É assim, oscilando entre opostos, que o diretor discorre sobre "Antunes Filho, Poeta da Cena", livro a ser lançado na terça-feira. "Fico aí nesse limite. Entre surpreso e envergonhado", ele resume. Com fotografias de Emidio Luisi e textos de Sebastião Milaré, a publicação mapeia boa parte da trajetória deste que é um dos maiores encenadores brasileiros do século 20. Articula imagens e relatos de contextos e momentos distintos.

Há mais de 30 anos, ambos, fotógrafo e crítico, acompanham Antunes. É extensa a lista dos que passaram pelo CPT - Centro de Pesquisa Teatral do diretor ao longo das últimas décadas: atores como Raul Cortez, Stênio Garcia, Luis Mello, Giulia Gam, Cacá Carvalho. Mas pouca gente teve a chance de observar por tanto tempo, e tão de perto, os ensaios, os bastidores, o processo de criação do artista.

"Às vezes, fico meses sem vê-los. Mas eles estão sempre ali, do meu lado. Estão grudados na minha vida. Não consigo me desfazer deles", diz o encenador, sentado entre as duas testemunhas privilegiadas do seu trabalho.

No dia do lançamento, os três conversam com o público sobre o sentido dessa longeva parceria. E também devem, certamente, rememorar anedotas dessa convivência. "Quando propus escrever um livro sobre ele, o Ulysses Cruz, que era o seu assistente na época, me disse para não comentar nada com ele. Mas como eu ia escrever uma biografia escondido? Para surpresa de todo mundo, fiz um projeto, e ele aceitou", conta Milaré, explicando como passou a ser aceito como alguém "de casa". Ou mais do que isso. Merecedor até de certas regalias que o diretor não costuma conceder. "Ninguém nunca pôde fumar durante os ensaios. Mas, para mim, havia até um cinzeirinho separado ao lado da cadeira."

É o terceiro livro em que o crítico tematiza o vocabulário de Antunes. Na década de 1990, escreveu "Antunes e a Dimensão Utópica", uma investigação sobre a primeira fase desse percurso. Em 2010, havia publicado "Hierofania", um tratado sobre seu método e seu processo criativo.

Já Emidio Luisi sistematiza pela primeira vez o resultado de três décadas de olhar constante sobre a obra de Antunes Filho. Imagens de muitas épocas, reveladoras do desdobrar de um projeto estético. Italiano que emigrou criança para o Brasil, Emidio trocou a carreira de arquiteto pelas câmeras e esteve, desde sempre, próximo do palco. Registrou 35 anos de espetáculos do Ballet Stagium. Detalhou, em mais de uma centena de retratos, a poética dos movimentos do bailarino japonês Kazuo Ohno. A descoberta do teatro de Antunes deu-se ainda nos anos 1960. "Fiquei estupefato quando assisti à Cozinha", rememora o fotógrafo, discorrendo sobre o espetáculo ultrarrealista de 1968. Suas lentes, contudo, levariam ainda dez anos para começar a capturar a arte do encenador.
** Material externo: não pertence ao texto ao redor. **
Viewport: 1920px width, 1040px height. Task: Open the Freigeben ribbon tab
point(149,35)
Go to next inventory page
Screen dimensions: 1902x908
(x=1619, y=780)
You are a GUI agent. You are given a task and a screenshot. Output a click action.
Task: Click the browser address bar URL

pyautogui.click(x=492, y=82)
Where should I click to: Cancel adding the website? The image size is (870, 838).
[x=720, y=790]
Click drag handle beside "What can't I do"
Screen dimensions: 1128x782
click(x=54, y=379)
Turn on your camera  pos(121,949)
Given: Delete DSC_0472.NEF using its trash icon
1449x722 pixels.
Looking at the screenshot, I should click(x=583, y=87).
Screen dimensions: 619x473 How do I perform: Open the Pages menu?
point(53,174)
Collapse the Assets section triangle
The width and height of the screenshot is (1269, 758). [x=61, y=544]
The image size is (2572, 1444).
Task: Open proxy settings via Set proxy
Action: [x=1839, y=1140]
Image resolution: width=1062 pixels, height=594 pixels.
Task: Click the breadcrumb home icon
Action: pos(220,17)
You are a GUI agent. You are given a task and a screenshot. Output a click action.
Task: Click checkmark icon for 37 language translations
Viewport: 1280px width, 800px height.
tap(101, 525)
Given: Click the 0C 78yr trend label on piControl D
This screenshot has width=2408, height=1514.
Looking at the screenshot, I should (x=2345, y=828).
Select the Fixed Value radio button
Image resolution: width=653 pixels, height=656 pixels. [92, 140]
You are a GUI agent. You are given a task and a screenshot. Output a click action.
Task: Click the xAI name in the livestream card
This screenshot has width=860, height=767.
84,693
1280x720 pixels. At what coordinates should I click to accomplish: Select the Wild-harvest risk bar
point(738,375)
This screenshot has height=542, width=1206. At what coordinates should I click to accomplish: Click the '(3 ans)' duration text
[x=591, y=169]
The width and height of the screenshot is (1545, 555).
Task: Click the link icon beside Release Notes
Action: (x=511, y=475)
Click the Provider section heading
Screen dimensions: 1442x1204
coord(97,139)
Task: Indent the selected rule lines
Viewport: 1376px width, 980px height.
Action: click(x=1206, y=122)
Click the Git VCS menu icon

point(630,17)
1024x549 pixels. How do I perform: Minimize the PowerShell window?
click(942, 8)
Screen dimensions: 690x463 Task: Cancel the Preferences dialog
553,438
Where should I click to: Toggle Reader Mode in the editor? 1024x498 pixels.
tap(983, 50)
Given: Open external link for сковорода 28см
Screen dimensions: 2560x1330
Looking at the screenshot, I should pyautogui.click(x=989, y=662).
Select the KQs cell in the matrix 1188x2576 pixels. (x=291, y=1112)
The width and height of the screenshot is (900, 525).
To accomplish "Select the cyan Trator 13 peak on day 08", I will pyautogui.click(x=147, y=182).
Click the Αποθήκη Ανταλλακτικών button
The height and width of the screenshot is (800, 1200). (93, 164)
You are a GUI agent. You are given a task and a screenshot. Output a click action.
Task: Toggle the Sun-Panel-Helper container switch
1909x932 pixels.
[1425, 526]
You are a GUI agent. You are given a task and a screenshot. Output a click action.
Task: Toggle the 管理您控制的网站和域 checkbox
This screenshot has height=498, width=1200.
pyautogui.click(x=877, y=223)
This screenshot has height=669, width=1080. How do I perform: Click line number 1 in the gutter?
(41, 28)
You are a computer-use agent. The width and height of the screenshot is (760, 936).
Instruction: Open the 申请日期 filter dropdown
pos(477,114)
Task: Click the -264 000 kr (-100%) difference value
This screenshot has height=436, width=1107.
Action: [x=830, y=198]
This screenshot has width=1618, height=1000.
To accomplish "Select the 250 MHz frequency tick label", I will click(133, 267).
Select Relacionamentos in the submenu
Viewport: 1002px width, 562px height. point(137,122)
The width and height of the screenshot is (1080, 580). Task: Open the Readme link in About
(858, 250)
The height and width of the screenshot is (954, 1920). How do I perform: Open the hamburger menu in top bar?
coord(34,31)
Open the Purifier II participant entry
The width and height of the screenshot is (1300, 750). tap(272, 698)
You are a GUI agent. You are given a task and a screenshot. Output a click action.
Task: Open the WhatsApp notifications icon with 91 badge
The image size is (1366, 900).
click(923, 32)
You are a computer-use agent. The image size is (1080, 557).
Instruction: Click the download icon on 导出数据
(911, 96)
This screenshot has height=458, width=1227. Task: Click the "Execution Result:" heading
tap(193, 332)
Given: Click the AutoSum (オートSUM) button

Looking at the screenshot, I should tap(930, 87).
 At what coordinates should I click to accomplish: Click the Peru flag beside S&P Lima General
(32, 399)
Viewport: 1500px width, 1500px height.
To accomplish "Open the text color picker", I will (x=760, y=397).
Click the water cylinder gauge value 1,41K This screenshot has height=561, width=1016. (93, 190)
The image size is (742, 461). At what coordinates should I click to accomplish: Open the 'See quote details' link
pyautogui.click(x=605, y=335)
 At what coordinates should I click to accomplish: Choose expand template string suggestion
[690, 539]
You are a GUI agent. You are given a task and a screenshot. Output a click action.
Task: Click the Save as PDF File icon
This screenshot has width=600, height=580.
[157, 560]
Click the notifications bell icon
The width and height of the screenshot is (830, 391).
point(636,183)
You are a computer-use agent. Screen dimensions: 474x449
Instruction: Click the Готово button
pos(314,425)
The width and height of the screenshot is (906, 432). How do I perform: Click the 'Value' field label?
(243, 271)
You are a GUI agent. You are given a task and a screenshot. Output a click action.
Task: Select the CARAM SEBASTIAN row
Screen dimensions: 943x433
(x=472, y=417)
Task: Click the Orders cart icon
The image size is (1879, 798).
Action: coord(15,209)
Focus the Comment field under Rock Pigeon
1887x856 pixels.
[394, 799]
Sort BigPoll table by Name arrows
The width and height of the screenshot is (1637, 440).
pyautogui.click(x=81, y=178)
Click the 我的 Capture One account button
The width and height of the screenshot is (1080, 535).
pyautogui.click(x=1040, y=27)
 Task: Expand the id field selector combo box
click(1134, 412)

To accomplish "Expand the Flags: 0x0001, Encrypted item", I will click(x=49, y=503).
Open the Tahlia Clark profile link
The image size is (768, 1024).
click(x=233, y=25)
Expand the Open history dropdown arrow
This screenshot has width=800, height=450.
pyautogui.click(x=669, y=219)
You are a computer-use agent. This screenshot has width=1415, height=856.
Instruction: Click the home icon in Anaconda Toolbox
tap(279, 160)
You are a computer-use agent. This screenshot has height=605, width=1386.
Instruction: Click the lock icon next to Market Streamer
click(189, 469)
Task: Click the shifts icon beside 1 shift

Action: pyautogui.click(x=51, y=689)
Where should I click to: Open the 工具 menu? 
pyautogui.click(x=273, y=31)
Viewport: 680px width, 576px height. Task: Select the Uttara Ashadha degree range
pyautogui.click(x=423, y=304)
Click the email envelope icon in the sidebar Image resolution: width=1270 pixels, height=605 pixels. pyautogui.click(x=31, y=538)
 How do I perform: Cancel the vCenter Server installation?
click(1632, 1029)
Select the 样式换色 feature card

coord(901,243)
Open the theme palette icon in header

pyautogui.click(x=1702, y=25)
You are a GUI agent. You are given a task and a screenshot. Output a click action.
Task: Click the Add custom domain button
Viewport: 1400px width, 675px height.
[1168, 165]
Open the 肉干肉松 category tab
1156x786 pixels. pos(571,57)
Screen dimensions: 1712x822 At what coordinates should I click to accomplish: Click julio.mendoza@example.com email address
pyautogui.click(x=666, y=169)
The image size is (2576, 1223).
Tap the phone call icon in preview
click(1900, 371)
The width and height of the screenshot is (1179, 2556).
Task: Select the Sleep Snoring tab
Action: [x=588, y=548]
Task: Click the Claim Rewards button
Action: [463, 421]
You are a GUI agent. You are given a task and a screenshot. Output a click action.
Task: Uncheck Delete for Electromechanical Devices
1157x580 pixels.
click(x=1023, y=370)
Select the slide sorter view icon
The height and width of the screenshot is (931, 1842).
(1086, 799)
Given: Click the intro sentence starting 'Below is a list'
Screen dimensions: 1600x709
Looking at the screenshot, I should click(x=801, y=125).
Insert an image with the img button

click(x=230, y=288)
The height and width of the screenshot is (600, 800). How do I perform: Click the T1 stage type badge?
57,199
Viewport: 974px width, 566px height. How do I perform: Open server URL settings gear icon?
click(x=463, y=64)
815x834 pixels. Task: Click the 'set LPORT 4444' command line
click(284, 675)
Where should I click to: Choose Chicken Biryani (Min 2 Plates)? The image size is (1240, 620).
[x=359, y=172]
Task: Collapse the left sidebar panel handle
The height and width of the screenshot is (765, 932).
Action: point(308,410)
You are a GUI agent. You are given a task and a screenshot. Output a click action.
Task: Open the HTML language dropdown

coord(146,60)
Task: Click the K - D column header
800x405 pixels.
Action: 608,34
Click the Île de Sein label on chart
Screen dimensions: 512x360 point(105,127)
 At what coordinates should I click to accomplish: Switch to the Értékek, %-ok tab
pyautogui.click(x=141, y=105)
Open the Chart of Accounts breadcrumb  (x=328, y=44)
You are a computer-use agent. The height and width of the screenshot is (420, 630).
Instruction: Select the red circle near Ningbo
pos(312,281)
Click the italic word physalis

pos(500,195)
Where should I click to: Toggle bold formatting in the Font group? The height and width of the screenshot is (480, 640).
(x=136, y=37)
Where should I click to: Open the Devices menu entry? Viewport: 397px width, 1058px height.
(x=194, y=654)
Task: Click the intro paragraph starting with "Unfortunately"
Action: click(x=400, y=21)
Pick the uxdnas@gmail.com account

Curiosamente, seu primeiro registro foi justamente de "Macunaíma", montagem divisora de águas na cena nacional. Foi ao levar à cena a rapsódia de Mário de Andrade que Antunes Filho deu forma à linguagem que vinha há tanto burilando. A criação tornou-se a peça brasileira mais vista no exterior. Desanuviou olhares viciados. Abriu as portas para as montagens excepcionais que se seguiram. Em "Antunes Filho - Poeta da Cena", estão registrados todos os espetáculos que surgiram a partir daí. 

Antunes Filho, Poeta da Cena - Sesc Consolação - Teatro Sesc Anchieta (Rua Dr. Vila Nova, 245). Tel. (011) 3234-3000. 3ª, às 20h.